-------- SOURCE DATA
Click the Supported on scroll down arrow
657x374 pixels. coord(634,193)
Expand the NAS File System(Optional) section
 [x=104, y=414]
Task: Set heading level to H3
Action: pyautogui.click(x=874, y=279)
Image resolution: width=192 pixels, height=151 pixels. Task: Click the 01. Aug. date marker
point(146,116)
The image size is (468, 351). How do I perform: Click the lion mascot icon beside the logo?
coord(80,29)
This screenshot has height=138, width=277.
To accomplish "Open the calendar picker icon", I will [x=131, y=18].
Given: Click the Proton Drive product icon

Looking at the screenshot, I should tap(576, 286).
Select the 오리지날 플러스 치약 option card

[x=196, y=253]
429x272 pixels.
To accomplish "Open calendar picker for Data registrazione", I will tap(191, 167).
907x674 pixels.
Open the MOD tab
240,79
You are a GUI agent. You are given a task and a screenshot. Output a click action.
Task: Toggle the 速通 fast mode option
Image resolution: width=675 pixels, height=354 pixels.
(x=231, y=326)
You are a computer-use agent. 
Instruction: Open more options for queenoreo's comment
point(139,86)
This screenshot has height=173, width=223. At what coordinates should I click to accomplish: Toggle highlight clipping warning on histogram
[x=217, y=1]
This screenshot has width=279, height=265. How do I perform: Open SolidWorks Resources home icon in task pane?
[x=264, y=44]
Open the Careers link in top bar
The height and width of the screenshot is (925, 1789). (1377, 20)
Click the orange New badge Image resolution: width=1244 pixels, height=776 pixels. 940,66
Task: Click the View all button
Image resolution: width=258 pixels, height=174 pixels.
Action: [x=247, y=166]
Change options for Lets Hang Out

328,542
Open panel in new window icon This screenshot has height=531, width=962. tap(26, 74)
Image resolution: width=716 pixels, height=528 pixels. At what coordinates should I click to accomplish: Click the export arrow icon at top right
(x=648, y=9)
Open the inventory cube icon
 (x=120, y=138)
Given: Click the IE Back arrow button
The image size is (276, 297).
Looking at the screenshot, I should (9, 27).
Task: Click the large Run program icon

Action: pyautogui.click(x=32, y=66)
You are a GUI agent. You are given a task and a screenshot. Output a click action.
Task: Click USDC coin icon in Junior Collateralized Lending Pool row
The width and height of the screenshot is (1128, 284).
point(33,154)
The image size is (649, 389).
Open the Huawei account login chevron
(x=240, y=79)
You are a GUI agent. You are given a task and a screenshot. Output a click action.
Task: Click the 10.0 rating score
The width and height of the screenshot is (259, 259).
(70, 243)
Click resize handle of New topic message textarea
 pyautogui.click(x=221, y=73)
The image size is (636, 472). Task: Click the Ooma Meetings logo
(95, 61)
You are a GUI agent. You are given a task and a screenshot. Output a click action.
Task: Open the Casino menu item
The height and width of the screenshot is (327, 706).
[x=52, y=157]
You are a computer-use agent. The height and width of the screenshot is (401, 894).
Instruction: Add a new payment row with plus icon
----------------
◆ **PROBLEM REQUIREMENTS**: Return all of the data exactly as it reads.

◆ **WRITTEN RESPONSE**:
Click the Supported on scroll down arrow
657x374 pixels. coord(634,193)
Expand the NAS File System(Optional) section
 [x=104, y=414]
Task: Set heading level to H3
Action: pyautogui.click(x=874, y=279)
Image resolution: width=192 pixels, height=151 pixels. Task: Click the 01. Aug. date marker
point(146,116)
The image size is (468, 351). How do I perform: Click the lion mascot icon beside the logo?
coord(80,29)
This screenshot has height=138, width=277.
To accomplish "Open the calendar picker icon", I will [x=131, y=18].
Given: Click the Proton Drive product icon

Looking at the screenshot, I should tap(576, 286).
Select the 오리지날 플러스 치약 option card

[x=196, y=253]
429x272 pixels.
To accomplish "Open calendar picker for Data registrazione", I will tap(191, 167).
907x674 pixels.
Open the MOD tab
240,79
You are a GUI agent. You are given a task and a screenshot. Output a click action.
Task: Toggle the 速通 fast mode option
Image resolution: width=675 pixels, height=354 pixels.
(x=231, y=326)
You are a computer-use agent. 
Instruction: Open more options for queenoreo's comment
point(139,86)
This screenshot has height=173, width=223. At what coordinates should I click to accomplish: Toggle highlight clipping warning on histogram
[x=217, y=1]
This screenshot has width=279, height=265. How do I perform: Open SolidWorks Resources home icon in task pane?
[x=264, y=44]
Open the Careers link in top bar
The height and width of the screenshot is (925, 1789). (1377, 20)
Click the orange New badge Image resolution: width=1244 pixels, height=776 pixels. 940,66
Task: Click the View all button
Image resolution: width=258 pixels, height=174 pixels.
Action: [x=247, y=166]
Change options for Lets Hang Out

328,542
Open panel in new window icon This screenshot has height=531, width=962. tap(26, 74)
Image resolution: width=716 pixels, height=528 pixels. At what coordinates should I click to accomplish: Click the export arrow icon at top right
(x=648, y=9)
Open the inventory cube icon
 (x=120, y=138)
Given: Click the IE Back arrow button
The image size is (276, 297).
Looking at the screenshot, I should (9, 27).
Task: Click the large Run program icon

Action: pyautogui.click(x=32, y=66)
You are a GUI agent. You are given a task and a screenshot. Output a click action.
Task: Click USDC coin icon in Junior Collateralized Lending Pool row
The width and height of the screenshot is (1128, 284).
point(33,154)
The image size is (649, 389).
Open the Huawei account login chevron
(x=240, y=79)
You are a GUI agent. You are given a task and a screenshot. Output a click action.
Task: Click the 10.0 rating score
The width and height of the screenshot is (259, 259).
(70, 243)
Click resize handle of New topic message textarea
 pyautogui.click(x=221, y=73)
The image size is (636, 472). Task: Click the Ooma Meetings logo
(95, 61)
You are a GUI agent. You are given a task and a screenshot. Output a click action.
Task: Open the Casino menu item
The height and width of the screenshot is (327, 706).
[x=52, y=157]
You are a computer-use agent. The height and width of the screenshot is (401, 894).
Instruction: Add a new payment row with plus icon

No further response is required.